Of course, no one really needed to ask that question. And even “Santa Inc.” barely addresses it — the show is more concerned with unnecessary raunchy humor and claymation nudity while cramming in a truly impressive number of Holocaust jokes.
The plot is a bit hard to follow, thanks to the copious secondary storylines about casual sexual harassment and drugs and more sexual harassment, but it follows the goings-on at Santa Inc., the corporation that runs Christmas, which is staffed by reindeer and gingerbread men and anthropomorphized ornaments. Candy, Silverman’s character, is campaigning to be the next Santa. (One of the show’s more clever conceits is that each holiday is a competing company; at one point, Easter tries to poach Candy.)
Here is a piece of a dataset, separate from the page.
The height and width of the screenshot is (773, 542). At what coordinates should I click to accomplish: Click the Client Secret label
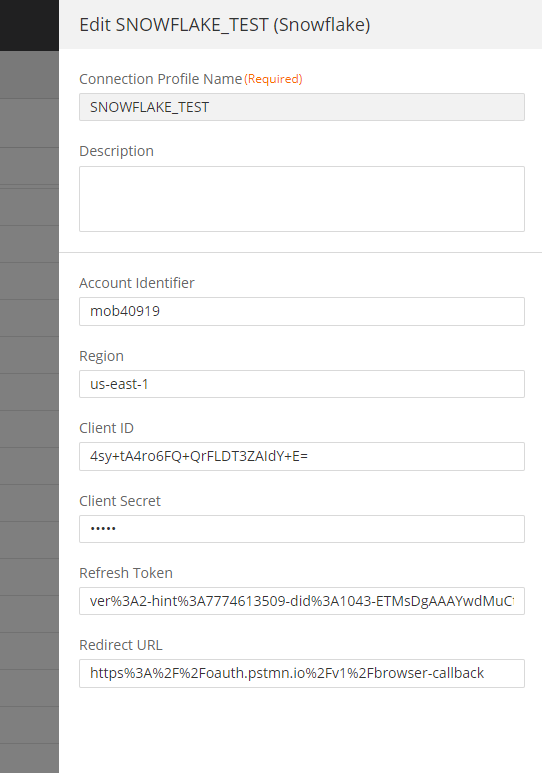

Much of the show seems to be trying to highlight the toxic masculinity and workplace culture that characterizes many large corporations, and Candy becomes part of the very structure she dreams of reforming; she constantly flip-flops between truly wanting to make Christmas a better, fairer company and being completely cutthroat in her attempts to succeed. The political messages are pretty heavy-handed, with a Greek chorus of Candy’s best friends — Cookie, a cookie, and Goldie, a reindeer — frequently chiming in to say that Candy is becoming a bad friend and a bad person as she climbs the corporate ladder, while also complaining about the company’s bad maternity leave policies and sexism.
The more interesting question about the show is why it exists, and why it stars Seth Rogen and Sarah Silverman, two of the most visibly Jewish actors in Hollywood today. Silverman, in particular, recently accused Hollywood of “Jewface” and took on issues of Jewish representation in her podcast, taking the industry to task for always casting Jews as hokey sidekicks. You might think that this Christmas series made by two famous Jews would have some greater message about antisemitism or Christianity’s hegemony in the U.S. But instead Silverman, too, has reduced Jewishness to a handful of hackneyed stereotypes in “Santa, Inc.”
Candy’s Judaism is, at best, an afterthought; she would be the first Jewish Santa, which is great for the company’s optics. But there’s no discussion of Candy perhaps feeling conflicted about working for Santa Inc. as a Jew; Hanukkah isn’t even one of the competing holiday companies.
Instead, Jewishness manifests only through the sort of lazy coding we’re used to seeing — jokes about Candy’s overbearing and crass mother, a couple wisecracks about eating treyf food, the Holocaust jokes. I was surprised there wasn’t a line about big noses. The most overtly Jewish moment is a cameo from a dreidel-shaped Jerusalem correspondent named “Rivka Spinster,” which feels derogatory even though they probably just meant to pun on the fact that dreidels spin — but hey, why not both?
Despite these lazy references, Rogen and Silverman seem to be trying to emphasize the show’s Jewishness. A promotional clip posted to Silverman’s Instagram jokes about how most Christmas carols were written by Jews. Rogen has made headlines by claiming that the show’s poor ratings were caused by white supremacists leaving antisemitism-fueled reviews. But, while reading through the reviews does surface some histrionic comments about a woke, Jewish war on Christmas, the majority complain about the crude jokes and unimaginative writing.
“It feels like the writers thought if you throw a swear in a sentence it makes that sentence a joke,” wrote one commenter.
Maybe “Santa Inc.” is just a crass animated comedy that’s more about gratuitous dick jokes than anything else. And that would be fine — not really my taste, but Rogen’s similarly-toned “Sausage Party” did well. But if they’re going to rope in the Jewish community at large, and cry antisemitism because of the show’s bad reviews, it becomes my issue. Rogen and Silverman should have left us out of it.